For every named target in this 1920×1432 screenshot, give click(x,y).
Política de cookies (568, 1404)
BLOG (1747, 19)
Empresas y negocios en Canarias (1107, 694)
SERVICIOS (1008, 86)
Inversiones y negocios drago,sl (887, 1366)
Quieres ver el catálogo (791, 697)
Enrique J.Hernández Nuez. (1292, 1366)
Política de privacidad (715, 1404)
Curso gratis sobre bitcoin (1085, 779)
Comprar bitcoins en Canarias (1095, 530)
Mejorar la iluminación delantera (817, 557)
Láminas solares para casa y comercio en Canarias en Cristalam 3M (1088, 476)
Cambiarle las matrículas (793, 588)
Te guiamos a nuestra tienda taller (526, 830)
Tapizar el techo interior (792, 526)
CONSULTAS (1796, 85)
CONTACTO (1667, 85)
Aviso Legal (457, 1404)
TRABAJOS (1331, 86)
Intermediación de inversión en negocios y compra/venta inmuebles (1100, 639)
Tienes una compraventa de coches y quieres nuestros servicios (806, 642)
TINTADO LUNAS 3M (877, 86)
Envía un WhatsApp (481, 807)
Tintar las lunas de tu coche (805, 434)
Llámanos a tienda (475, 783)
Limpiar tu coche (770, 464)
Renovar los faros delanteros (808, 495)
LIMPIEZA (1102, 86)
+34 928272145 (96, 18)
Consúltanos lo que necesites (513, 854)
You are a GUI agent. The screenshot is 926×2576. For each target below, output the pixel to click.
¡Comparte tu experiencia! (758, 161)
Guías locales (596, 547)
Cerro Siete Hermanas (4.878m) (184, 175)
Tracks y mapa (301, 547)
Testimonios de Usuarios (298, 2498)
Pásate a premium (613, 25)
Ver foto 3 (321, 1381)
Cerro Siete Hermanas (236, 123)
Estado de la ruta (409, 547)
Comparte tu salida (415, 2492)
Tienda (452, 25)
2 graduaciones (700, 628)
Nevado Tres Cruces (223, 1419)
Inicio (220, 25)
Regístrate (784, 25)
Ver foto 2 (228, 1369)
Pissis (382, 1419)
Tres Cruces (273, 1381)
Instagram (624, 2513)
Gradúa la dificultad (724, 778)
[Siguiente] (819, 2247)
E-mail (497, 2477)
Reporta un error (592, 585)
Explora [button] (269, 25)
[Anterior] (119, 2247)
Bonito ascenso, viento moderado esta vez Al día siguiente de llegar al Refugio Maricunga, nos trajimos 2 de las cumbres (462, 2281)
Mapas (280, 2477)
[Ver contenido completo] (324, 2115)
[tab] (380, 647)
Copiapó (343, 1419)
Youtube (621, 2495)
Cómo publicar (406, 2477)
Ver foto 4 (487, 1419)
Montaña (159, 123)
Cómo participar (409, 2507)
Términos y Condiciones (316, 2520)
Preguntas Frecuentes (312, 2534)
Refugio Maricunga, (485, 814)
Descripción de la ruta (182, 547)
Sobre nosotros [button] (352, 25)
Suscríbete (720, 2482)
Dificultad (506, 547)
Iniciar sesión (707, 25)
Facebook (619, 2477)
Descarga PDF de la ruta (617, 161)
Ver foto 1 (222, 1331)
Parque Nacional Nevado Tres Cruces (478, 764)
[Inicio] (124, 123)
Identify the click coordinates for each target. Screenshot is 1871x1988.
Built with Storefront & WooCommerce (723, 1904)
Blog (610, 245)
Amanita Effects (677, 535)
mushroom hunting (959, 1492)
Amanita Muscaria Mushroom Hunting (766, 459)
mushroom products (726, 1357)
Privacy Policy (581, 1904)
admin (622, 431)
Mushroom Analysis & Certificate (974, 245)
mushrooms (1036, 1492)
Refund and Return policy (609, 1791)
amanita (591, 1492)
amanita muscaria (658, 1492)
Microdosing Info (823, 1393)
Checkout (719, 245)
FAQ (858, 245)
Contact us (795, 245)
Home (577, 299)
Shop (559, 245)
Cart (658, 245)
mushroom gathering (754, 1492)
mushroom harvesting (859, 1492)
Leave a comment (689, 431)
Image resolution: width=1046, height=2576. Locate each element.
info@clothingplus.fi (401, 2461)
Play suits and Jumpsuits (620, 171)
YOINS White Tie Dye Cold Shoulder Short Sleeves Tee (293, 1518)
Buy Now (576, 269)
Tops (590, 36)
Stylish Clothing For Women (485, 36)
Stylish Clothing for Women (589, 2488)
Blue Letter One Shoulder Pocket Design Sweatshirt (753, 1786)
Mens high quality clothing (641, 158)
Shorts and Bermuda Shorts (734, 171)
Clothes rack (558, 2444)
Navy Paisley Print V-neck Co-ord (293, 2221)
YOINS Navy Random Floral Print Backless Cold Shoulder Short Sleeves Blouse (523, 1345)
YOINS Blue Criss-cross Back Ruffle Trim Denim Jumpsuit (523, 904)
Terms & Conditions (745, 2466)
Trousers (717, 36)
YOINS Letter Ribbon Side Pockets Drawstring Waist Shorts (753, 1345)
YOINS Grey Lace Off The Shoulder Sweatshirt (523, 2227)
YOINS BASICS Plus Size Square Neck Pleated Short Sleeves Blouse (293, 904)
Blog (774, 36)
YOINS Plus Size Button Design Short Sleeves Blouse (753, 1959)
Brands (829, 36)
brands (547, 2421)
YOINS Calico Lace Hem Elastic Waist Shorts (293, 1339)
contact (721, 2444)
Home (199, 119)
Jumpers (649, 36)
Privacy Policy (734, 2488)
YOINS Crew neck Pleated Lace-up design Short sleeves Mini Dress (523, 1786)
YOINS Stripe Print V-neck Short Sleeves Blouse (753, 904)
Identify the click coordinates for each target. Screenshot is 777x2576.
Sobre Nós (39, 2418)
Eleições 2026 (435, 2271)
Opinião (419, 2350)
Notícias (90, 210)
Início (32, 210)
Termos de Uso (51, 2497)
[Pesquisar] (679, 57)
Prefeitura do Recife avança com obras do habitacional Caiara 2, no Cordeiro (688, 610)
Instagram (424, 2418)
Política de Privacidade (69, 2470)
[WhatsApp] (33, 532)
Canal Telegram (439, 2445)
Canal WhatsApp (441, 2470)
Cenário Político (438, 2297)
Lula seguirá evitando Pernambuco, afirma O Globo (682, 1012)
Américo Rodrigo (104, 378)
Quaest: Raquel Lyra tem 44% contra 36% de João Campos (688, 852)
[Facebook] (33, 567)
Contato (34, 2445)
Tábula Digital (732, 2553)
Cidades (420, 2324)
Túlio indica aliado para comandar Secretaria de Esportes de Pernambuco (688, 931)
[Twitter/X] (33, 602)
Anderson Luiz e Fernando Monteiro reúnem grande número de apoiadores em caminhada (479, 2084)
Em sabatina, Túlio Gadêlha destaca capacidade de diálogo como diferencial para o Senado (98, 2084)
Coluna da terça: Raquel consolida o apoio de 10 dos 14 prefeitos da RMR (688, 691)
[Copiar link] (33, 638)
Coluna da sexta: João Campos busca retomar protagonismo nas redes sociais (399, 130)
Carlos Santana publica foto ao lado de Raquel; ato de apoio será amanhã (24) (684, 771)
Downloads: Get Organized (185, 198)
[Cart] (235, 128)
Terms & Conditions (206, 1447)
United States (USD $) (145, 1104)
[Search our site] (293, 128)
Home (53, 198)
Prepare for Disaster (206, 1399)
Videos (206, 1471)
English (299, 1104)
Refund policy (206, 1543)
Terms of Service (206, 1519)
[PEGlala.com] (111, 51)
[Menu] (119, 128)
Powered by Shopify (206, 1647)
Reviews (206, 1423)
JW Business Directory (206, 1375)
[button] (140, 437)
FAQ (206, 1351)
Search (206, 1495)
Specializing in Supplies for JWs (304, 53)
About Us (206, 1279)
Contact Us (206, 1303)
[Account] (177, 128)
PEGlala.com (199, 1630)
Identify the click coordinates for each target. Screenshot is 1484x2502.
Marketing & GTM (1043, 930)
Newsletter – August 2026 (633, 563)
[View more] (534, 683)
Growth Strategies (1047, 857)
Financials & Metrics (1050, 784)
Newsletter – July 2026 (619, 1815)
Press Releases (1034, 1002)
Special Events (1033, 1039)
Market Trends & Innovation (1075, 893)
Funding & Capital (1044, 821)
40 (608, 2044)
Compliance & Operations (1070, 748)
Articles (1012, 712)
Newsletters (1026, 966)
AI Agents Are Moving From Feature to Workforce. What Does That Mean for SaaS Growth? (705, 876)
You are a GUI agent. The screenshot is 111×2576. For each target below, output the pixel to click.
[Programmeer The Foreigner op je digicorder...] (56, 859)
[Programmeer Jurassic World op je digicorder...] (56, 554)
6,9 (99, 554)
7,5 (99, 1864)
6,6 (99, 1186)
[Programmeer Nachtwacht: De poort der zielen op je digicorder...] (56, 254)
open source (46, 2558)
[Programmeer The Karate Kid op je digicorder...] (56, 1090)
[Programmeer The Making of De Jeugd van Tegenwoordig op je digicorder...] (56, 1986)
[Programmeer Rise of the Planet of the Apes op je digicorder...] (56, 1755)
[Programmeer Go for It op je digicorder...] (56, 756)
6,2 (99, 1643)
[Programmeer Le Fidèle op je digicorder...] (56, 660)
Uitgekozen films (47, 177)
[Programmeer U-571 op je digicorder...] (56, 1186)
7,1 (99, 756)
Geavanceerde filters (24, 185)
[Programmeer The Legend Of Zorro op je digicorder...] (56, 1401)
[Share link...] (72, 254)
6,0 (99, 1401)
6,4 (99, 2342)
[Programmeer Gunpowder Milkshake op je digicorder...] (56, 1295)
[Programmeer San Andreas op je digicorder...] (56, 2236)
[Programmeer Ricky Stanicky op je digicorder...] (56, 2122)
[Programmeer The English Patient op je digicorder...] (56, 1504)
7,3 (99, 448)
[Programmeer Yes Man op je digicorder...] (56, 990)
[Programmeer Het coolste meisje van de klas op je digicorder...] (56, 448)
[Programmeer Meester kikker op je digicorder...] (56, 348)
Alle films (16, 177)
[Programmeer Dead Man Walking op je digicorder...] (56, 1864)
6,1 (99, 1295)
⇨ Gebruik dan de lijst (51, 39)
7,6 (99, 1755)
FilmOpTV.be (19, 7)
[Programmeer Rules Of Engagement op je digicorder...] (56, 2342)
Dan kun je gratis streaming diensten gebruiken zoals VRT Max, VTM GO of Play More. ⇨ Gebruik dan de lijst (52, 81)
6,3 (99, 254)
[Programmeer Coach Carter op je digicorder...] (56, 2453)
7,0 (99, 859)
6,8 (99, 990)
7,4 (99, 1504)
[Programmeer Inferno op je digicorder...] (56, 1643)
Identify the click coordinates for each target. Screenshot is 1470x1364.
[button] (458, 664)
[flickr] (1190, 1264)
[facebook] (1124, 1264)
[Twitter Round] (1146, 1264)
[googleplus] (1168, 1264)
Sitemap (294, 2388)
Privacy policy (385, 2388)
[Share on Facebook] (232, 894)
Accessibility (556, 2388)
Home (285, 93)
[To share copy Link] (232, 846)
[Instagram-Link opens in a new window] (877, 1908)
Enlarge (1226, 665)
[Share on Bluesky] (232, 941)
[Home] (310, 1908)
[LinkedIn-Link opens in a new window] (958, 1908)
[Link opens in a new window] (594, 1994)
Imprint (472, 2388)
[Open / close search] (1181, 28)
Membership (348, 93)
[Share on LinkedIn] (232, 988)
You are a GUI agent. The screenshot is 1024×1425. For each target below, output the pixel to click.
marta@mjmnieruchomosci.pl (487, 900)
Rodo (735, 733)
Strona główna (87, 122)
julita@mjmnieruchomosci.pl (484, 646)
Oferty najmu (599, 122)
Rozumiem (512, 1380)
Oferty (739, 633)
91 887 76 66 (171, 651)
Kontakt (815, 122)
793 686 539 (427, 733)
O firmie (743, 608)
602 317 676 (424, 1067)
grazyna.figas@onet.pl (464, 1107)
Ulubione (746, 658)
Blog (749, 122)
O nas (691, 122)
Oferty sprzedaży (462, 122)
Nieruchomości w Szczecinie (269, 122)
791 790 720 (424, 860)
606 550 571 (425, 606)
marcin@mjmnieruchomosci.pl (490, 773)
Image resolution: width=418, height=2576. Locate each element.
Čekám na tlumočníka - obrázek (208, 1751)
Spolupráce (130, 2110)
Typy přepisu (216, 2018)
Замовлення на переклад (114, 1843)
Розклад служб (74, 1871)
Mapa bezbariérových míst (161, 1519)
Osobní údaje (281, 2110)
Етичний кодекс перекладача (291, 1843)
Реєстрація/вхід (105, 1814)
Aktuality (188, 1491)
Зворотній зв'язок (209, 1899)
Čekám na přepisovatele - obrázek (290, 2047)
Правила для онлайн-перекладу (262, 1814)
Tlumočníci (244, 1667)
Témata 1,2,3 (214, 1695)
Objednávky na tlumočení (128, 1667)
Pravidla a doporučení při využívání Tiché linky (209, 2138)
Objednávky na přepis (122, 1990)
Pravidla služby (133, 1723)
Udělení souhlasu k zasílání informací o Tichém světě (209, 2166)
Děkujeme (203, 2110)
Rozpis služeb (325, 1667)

◆ ◆ ◆

WORK INSTRUCTION.
From the records above, give again exactly the lines running from the line with "Envía un WhatsApp (481, 807)" to the line with "amanita muscaria (658, 1492)", inclusive.

YOUR SOLUTION.
Envía un WhatsApp (481, 807)
Tintar las lunas de tu coche (805, 434)
Llámanos a tienda (475, 783)
Limpiar tu coche (770, 464)
Renovar los faros delanteros (808, 495)
LIMPIEZA (1102, 86)
+34 928272145 (96, 18)
Consúltanos lo que necesites (513, 854)
You are a GUI agent. The screenshot is 926×2576. For each target below, output the pixel to click.
¡Comparte tu experiencia! (758, 161)
Guías locales (596, 547)
Cerro Siete Hermanas (4.878m) (184, 175)
Tracks y mapa (301, 547)
Testimonios de Usuarios (298, 2498)
Pásate a premium (613, 25)
Ver foto 3 (321, 1381)
Cerro Siete Hermanas (236, 123)
Estado de la ruta (409, 547)
Comparte tu salida (415, 2492)
Tienda (452, 25)
2 graduaciones (700, 628)
Nevado Tres Cruces (223, 1419)
Inicio (220, 25)
Regístrate (784, 25)
Ver foto 2 (228, 1369)
Pissis (382, 1419)
Tres Cruces (273, 1381)
Instagram (624, 2513)
Gradúa la dificultad (724, 778)
[Siguiente] (819, 2247)
E-mail (497, 2477)
Reporta un error (592, 585)
Explora [button] (269, 25)
[Anterior] (119, 2247)
Bonito ascenso, viento moderado esta vez Al día siguiente de llegar al Refugio Maricunga, nos trajimos 2 de las cumbres (462, 2281)
Mapas (280, 2477)
[Ver contenido completo] (324, 2115)
[tab] (380, 647)
Copiapó (343, 1419)
Youtube (621, 2495)
Cómo publicar (406, 2477)
Ver foto 4 (487, 1419)
Montaña (159, 123)
Cómo participar (409, 2507)
Términos y Condiciones (316, 2520)
Preguntas Frecuentes (312, 2534)
Refugio Maricunga, (485, 814)
Descripción de la ruta (182, 547)
Sobre nosotros [button] (352, 25)
Suscríbete (720, 2482)
Dificultad (506, 547)
Iniciar sesión (707, 25)
Facebook (619, 2477)
Descarga PDF de la ruta (617, 161)
Ver foto 1 (222, 1331)
Parque Nacional Nevado Tres Cruces (478, 764)
[Inicio] (124, 123)
Identify the click coordinates for each target. Screenshot is 1871x1988.
Built with Storefront & WooCommerce (723, 1904)
Blog (610, 245)
Amanita Effects (677, 535)
mushroom hunting (959, 1492)
Amanita Muscaria Mushroom Hunting (766, 459)
mushroom products (726, 1357)
Privacy Policy (581, 1904)
admin (622, 431)
Mushroom Analysis & Certificate (974, 245)
mushrooms (1036, 1492)
Refund and Return policy (609, 1791)
amanita (591, 1492)
amanita muscaria (658, 1492)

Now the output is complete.